“If u feel
fo born, come na di big hospital fast-fast, na Lion Heart. U have risk fo
bleed!”
Every
Wednesday during our antenatal care screening, I repeat this sentence several
times. We tell pregnant women that have already given birth more than four
times to come give birth for free at our hospital. We know that they have an
increased risk to bleed heavily during their delivery, and hope that the free
treatment (including sterilization, if they want) can persuade them to deliver
with us. But if it went well four times at home or in a small health center,
why would you suddenly come to a hospital for the 5th or even 7th
baby?
Risk is a
tricky concept. We often hear it: if you do this or that you have a high risk
to get problems. But risks always seem far away until it is you that
gets the problem. Until the risk is suddenly your reality.
In Sierra
Leone statistics get a face very quickly. Sierra Leone has one of the highest
rates of women dying during or after child birth. It has one of the highest
rates of children dying during their first years of live. It has low education
rates, high unemployment and all sorts of infectious diseases flourishing
freely.
During my
first weeks working here, it was mostly the under 5 mortality that became harsh
reality for me. Every week several children less than 5 years old died, most
from complicated malaria. They were carried in by their parents looking weak,
pale and barely alive. Parents bring their children so late, that often while
we are trying to give the emergency treatment, the children die under our
hands. Malaria can be treated very well, but if left untreated, the parasite
can destroy almost all of a child’s blood within days. By the time these
children come to our hospital, even the time it takes to crossmatch for a blood
transfusion can be too long.
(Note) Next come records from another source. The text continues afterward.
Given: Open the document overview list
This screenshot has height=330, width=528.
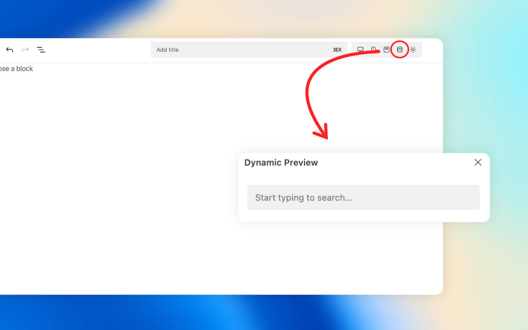Looking at the screenshot, I should pos(41,50).
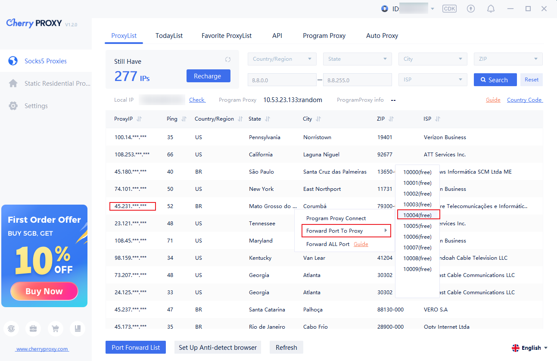The height and width of the screenshot is (361, 557).
Task: Sort the list by Ping column
Action: [184, 119]
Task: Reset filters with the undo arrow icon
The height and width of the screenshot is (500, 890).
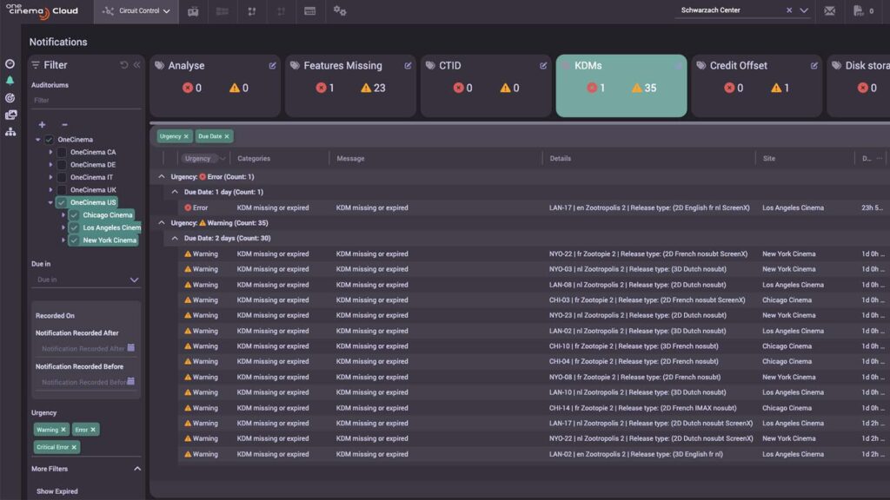Action: point(123,65)
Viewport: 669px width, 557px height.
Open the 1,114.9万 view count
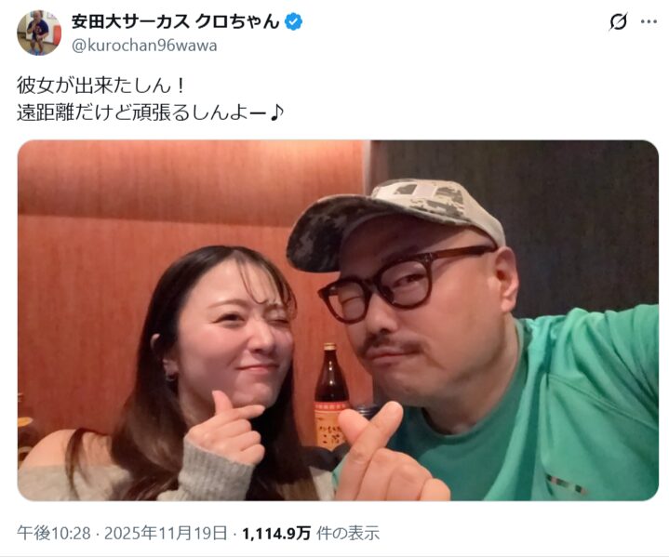point(276,533)
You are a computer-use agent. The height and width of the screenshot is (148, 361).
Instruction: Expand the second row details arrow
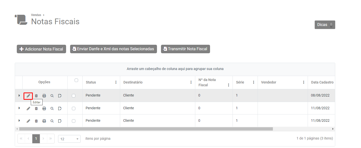tap(19, 108)
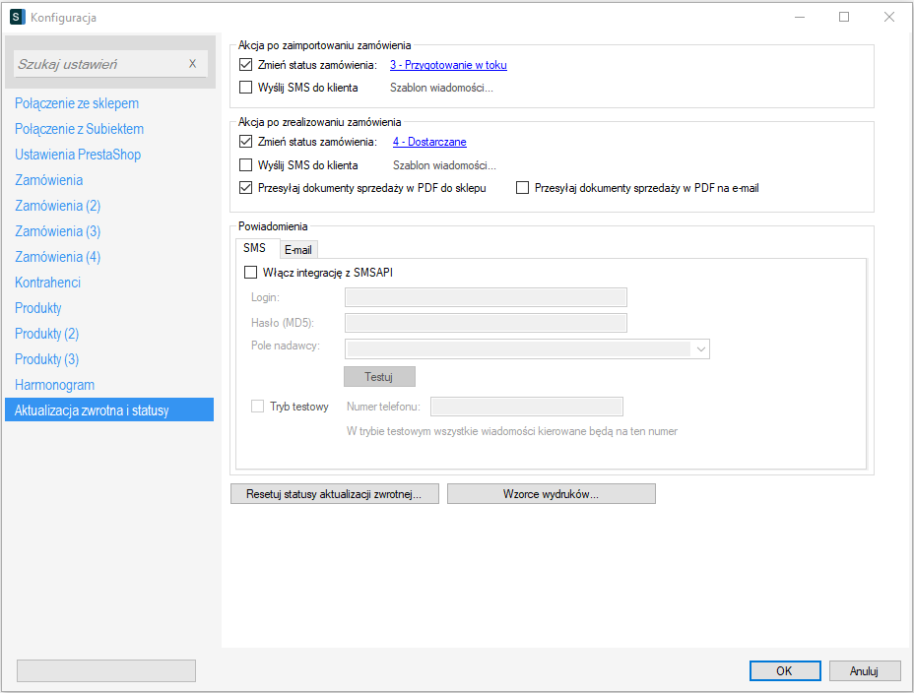914x693 pixels.
Task: Open 'Połączenie ze sklepem' settings section
Action: pyautogui.click(x=77, y=103)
But for all the children we lose, there are
several we can save. We try to educate the mothers about malaria, about the
importance to come early with a sick child. We look again at our protocols, we
practice and drill our checklists another time, and we try again.
During the
past months, it was a different kind of risk turning into reality that shook me
to my core. A fellow tropical doctor, working in a hospital not very far from
us, died from an infection he got while trying to save a life of a pregnant
woman. The chance of getting the virus he got is very, very small where we
work. It is understandable that he did not think of it, and the choices he made
were choices I would have also made in the situation he was in. As tropical
doctors, we are a small community with similar values and dreams, we choose to
take small and sometimes big risks while working towards the fulfillment of the
right to health care for all. But when one of us who so enthusiastically fought
for that which we all believe in dies, it is like a bad nightmare becoming
reality.
But we
know, I know, it was not for nothing. We don’t save lives with every move we
make. We are not always fighting death. We are fighting a shortage of health
care personnel, a shortage of health care knowledge and training. By trying to fill
some of the enormous shortage of doctors in Sierra Leone, but even more so by
teaching the staff on all levels. And even the smallest thing that is taught,
the effect might echo further than even I myself might realize. The work is so
essential, so necessary, and in Sierra Leone unfortunately still very urgent.